Quando ci si interroga sul “Conosci te stesso” è facile cedere all’introspezione: quel guardarsi dentro autoreferenziale, strabico, capace di rivelare solo in parte la verità. E’ un ambito già ampiamente scandagliato dalle psicoterapie, ma persino certa scienza oggi riconosce che la coscienza non è tutta dentro di noi. Sempre che di "dentro" si possa parlare.
Dovremmo invece conciliare le apparenti diversità che ci si presentano a contatto con il mondo. Per riconoscermi devo guardarmi allo specchio. Ho bisogno di trovarmi negli altri e nelle cose. Non di qualcuno che mi aiuti a mettere insieme e interpretare i pezzi, gli eventi del passato, i comportamenti, bensì di azioni, rapporti che possano costituire la mia stessa identità, la possano integrare di nuovi elementi in armonia con quelli che già ci sono.
Occorre sacrificare l’io psicologicamente inteso in favore di un io allargato: la mia individualità non finisce con quello che per convenzione chiamo “me stesso” e credo di dover delimitare rispetto al resto del mondo.

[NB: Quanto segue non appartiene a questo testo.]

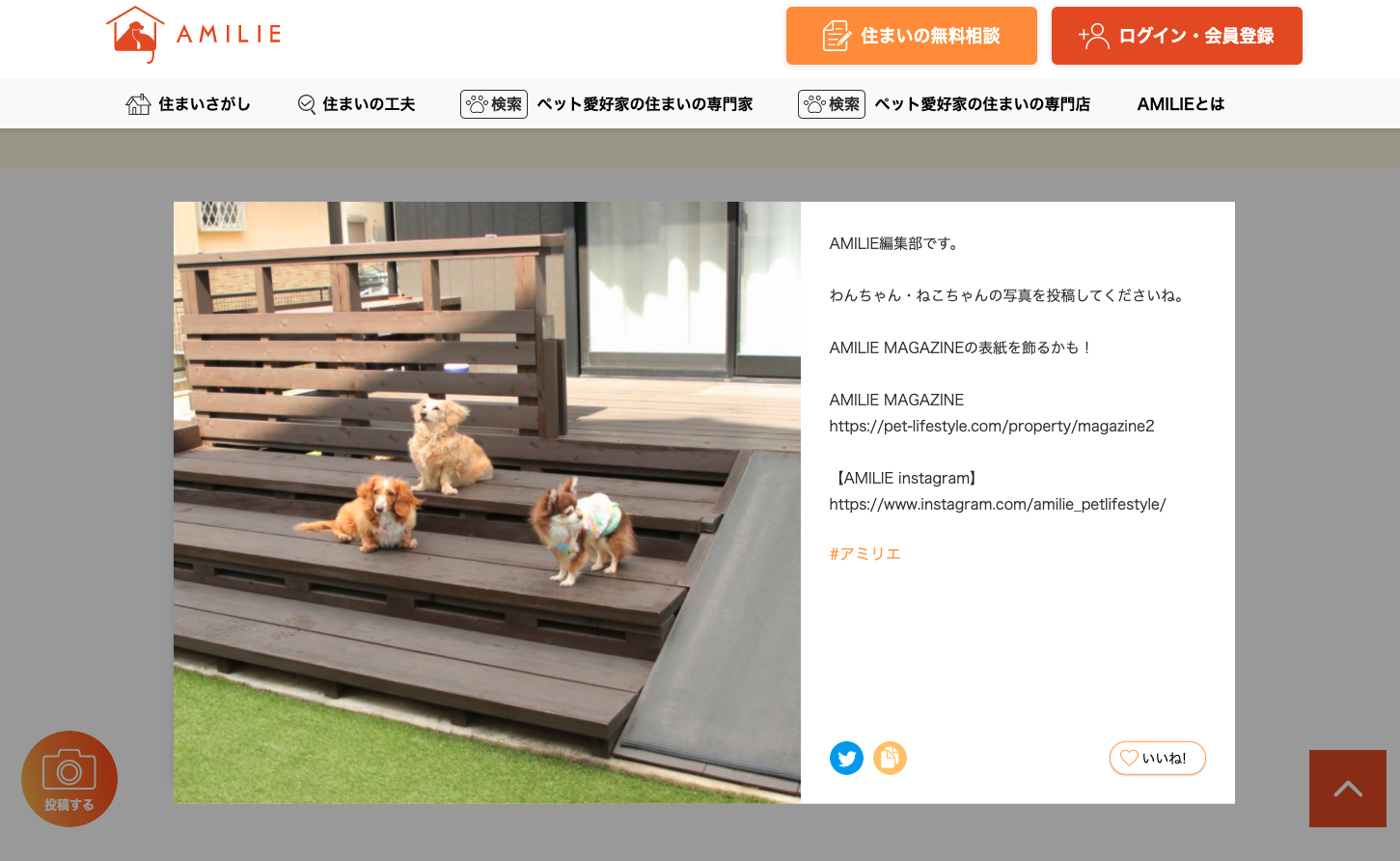1400x861 pixels.
Task: Click the 検索 paw badge before 専門店
Action: (832, 104)
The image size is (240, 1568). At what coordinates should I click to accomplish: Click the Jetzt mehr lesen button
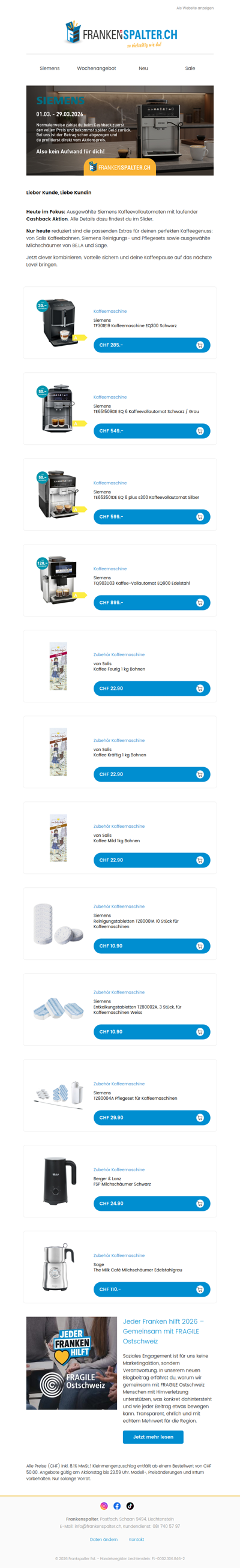click(153, 1437)
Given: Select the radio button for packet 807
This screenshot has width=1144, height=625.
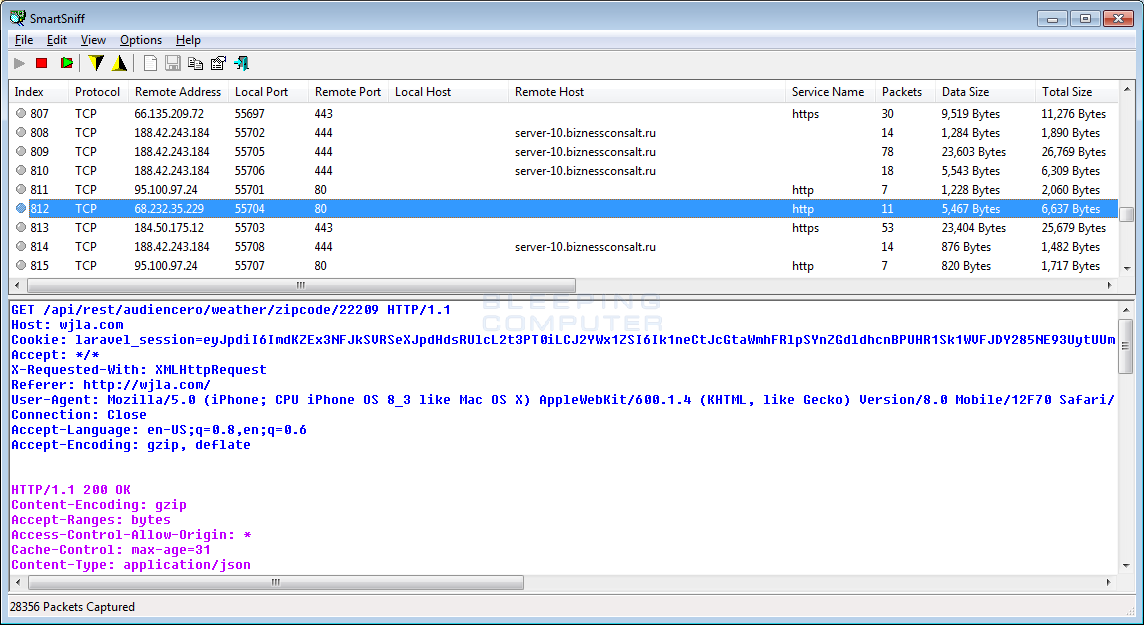Looking at the screenshot, I should point(19,114).
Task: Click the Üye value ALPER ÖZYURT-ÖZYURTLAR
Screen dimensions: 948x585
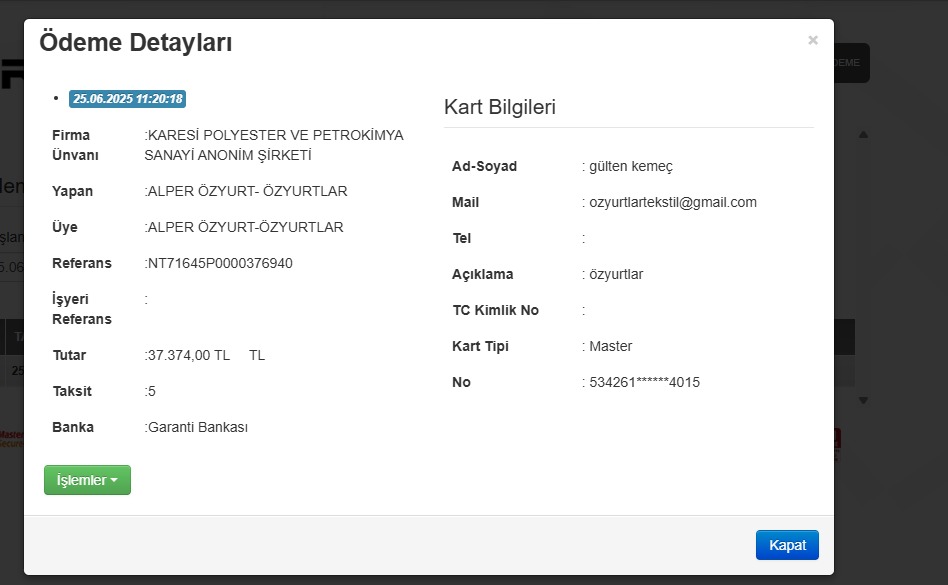Action: point(246,227)
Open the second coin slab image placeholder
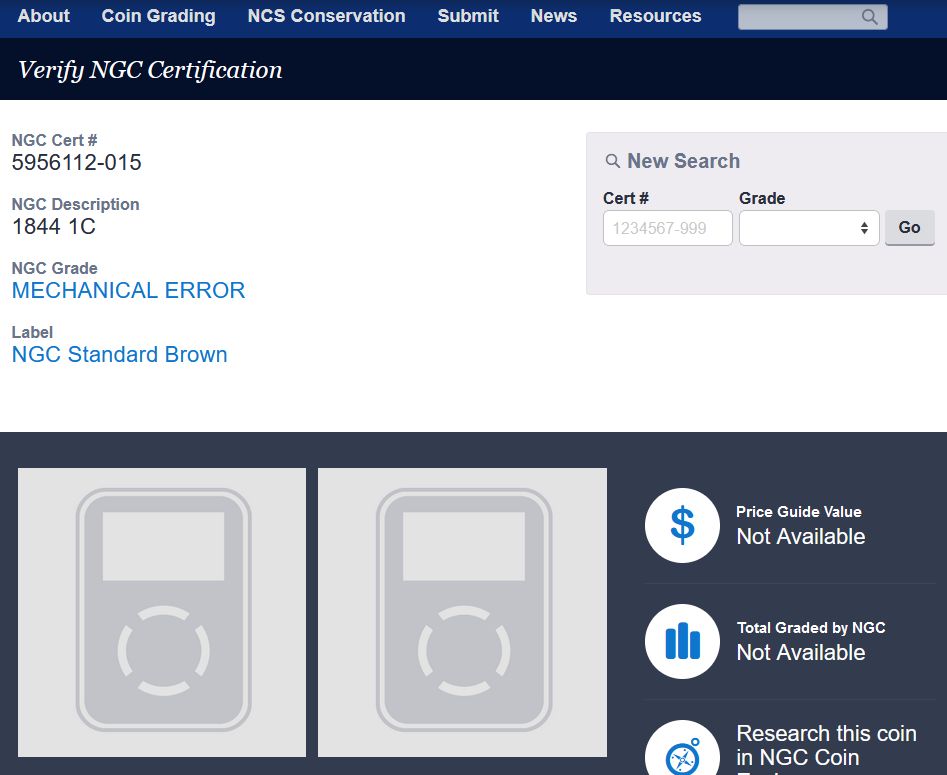 click(x=462, y=612)
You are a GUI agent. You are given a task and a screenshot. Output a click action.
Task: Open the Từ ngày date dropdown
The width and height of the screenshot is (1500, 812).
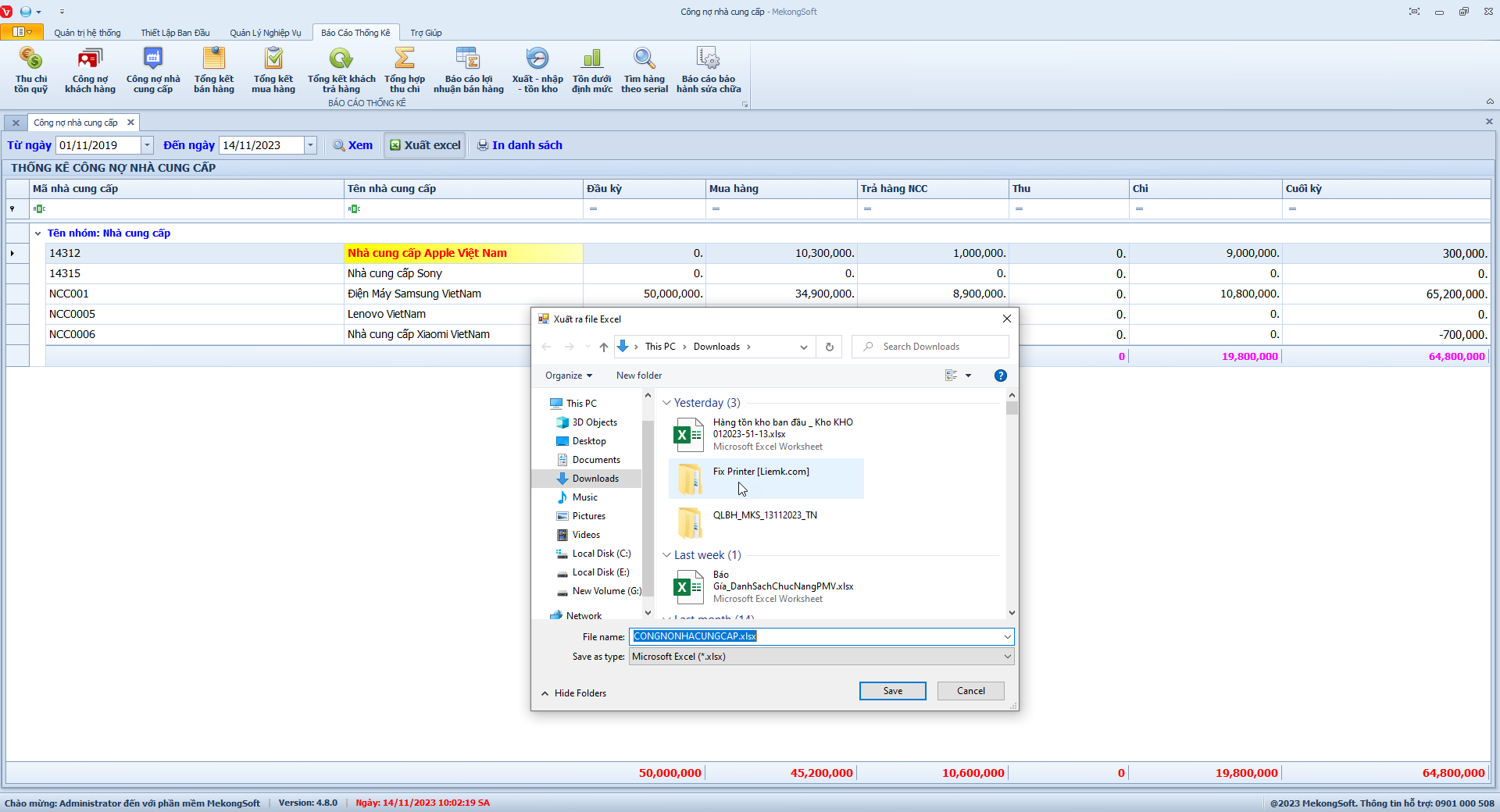click(147, 145)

Io sono determinato innanzitutto da una rete di relazioni, quindi contemporaneamente soggetto e oggetto. Se questa presa di coscienza significa trascendere il sé, allora il ragionare filosofico dialettico permette di raggiungere questa trascendenza.
Il motto del tempio di Delfi non perde affatto di significato: ne acquista uno nuovo, specie se considerato nella sua interezza: “Uomo, conosci te stesso e conoscerai l’Universo e gli dei”. Anche se, per calzare meglio con quanto ho detto prima, andrebbe ribaltato: “Uomo, conosci l’Universo e conoscerai te stesso”.
Non è facile ESSERE filosofi e mettere in pratica questi propositi. Per ora ho capito solo che, per conoscersi meglio, occorre guardarsi fuori.